Isn’t it funny how we just want to get judgemental we’re not self aware, we don’t see that we’ve got failures. “I don’t got failures, have you got failures? No, I haven’t got failures.” Come on! And we think we’re seeing clearly but we’re not really, we’re seeing through our own weakness and failures and insecurities and hurts and … Come on the list goes on.
We see the world through those things and Jesus is saying here, “you don’t notice but you’ve got a log in your eye, your perspective’s distorted, your insecurity is making you think this is a bad person, well its not the person at all its your insecurity. Your pride and your ambition is getting in the road of you really seeing this other person for who they are. Come on; first take the log out of your own eye.”
Do you like hypocrites? I don’t, none of us like hypocrites. Well let me tell you something, if we’re caring around a log in our own eye, as much as we might deny it, as much as we might say its not my fault, its not my fault, it’s not my fault, we’re being hypocrites! And then we have the hide to go to someone else and point out that they’ve got a speck in their eye when we’ve got a log in our own. That log is our own failures, our dishonesty, our self ambition, our laziness, our pride, our insecurity, and we want to blame it on the other guy.

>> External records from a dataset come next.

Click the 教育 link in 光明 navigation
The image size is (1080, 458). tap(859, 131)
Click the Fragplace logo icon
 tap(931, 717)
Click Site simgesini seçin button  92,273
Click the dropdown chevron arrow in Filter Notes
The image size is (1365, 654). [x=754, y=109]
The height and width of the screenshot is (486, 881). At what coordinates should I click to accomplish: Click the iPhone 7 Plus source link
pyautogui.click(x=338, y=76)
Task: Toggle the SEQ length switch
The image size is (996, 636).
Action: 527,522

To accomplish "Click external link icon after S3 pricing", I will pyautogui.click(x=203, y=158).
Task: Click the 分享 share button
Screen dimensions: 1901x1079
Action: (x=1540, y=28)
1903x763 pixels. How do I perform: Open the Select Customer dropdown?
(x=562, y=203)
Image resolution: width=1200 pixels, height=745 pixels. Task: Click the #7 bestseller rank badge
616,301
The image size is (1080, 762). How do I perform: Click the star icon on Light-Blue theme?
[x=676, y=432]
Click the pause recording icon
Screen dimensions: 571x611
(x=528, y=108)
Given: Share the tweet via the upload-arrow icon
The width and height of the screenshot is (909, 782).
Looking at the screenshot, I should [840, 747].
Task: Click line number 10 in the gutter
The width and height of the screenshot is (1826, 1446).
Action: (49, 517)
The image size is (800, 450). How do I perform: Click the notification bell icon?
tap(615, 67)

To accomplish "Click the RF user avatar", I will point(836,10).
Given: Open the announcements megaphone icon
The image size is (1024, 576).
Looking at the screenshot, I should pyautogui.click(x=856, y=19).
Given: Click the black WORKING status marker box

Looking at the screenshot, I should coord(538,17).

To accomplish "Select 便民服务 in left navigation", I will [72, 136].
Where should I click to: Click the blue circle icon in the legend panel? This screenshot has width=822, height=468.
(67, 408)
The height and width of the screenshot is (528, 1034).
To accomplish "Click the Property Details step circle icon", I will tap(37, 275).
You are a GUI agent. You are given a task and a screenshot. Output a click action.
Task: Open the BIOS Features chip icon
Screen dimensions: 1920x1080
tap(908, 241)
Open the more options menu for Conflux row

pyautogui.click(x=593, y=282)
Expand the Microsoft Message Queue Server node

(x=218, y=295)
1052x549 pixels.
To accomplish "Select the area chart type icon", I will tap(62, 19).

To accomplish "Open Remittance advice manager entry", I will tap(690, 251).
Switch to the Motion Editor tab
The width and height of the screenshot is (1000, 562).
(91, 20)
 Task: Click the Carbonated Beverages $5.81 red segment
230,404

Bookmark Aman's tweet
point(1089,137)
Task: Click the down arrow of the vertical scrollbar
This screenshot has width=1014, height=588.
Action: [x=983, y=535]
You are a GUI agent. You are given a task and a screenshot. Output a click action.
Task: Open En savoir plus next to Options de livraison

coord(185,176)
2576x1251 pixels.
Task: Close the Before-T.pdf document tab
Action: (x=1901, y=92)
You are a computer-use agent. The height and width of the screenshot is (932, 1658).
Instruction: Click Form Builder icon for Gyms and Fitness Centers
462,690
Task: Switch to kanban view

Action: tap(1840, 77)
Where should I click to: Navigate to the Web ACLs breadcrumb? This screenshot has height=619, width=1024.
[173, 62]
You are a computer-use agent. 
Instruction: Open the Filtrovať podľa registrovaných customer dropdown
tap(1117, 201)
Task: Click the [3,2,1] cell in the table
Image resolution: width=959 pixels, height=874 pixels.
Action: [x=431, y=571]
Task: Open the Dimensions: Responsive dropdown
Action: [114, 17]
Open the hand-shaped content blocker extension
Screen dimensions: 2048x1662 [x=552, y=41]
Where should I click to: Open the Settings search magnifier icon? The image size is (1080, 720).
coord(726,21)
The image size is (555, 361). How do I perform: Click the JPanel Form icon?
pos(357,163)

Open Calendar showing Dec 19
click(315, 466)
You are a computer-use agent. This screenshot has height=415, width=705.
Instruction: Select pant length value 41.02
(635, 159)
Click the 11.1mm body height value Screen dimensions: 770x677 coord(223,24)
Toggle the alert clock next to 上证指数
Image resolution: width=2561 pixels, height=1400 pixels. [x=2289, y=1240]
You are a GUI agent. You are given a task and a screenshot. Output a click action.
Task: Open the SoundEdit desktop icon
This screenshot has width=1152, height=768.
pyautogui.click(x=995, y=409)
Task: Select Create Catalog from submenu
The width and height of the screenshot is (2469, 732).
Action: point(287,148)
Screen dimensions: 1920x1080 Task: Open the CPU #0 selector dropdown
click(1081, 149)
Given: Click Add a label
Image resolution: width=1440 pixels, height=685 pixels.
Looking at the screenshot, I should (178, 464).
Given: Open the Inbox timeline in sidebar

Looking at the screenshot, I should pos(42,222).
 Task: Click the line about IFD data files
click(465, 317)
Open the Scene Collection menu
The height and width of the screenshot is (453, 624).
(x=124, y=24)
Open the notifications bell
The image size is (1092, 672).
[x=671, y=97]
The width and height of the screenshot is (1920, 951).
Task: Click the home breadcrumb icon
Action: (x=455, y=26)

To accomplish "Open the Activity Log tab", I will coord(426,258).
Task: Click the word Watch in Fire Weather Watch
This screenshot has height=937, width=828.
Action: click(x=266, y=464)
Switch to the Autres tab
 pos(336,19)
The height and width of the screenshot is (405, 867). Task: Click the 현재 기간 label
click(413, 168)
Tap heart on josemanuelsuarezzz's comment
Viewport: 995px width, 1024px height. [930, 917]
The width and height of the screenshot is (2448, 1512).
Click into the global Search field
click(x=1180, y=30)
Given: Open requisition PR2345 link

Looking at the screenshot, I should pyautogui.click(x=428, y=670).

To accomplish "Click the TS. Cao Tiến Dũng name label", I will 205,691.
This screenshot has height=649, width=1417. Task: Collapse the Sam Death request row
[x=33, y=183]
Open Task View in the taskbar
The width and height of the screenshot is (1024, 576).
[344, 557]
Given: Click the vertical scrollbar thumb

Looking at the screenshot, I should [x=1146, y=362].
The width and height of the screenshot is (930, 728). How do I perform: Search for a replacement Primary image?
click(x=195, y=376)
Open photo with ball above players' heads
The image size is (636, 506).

First have the courage to say, “You know something, I heard that joker on the radio today, I’ve got a log in my eye, you know something it’s true, this particular thing in my life is distorting my view of other people.” And then have the courage and the determination and the humility to go to God and say, “you know something God I heard this guy talking about you and I’ve a log in my eye, I don’t know how to get rid of it.”
It’s when we get real with ourselves and stop blaming other people for everything that’s going on when we’re at least half of the problem. When we get real with ourselves the thing that I found is I don’t have what it takes to get the log out of my eye, the only thing I can do is admit it and in humility lay it down and go to God and say, “Jesus set me free.” And when we do that you know what happens? Eighty to ninety percent of what other people do doesn’t hurt us anymore, isn’t it amazing? Jesus wants to set us free. Jesus wants to give us a life. He’s real!
Dealing with difficult people is all about perspective and sometimes our perspective is distorted, and sometimes, we need A Different Perspective!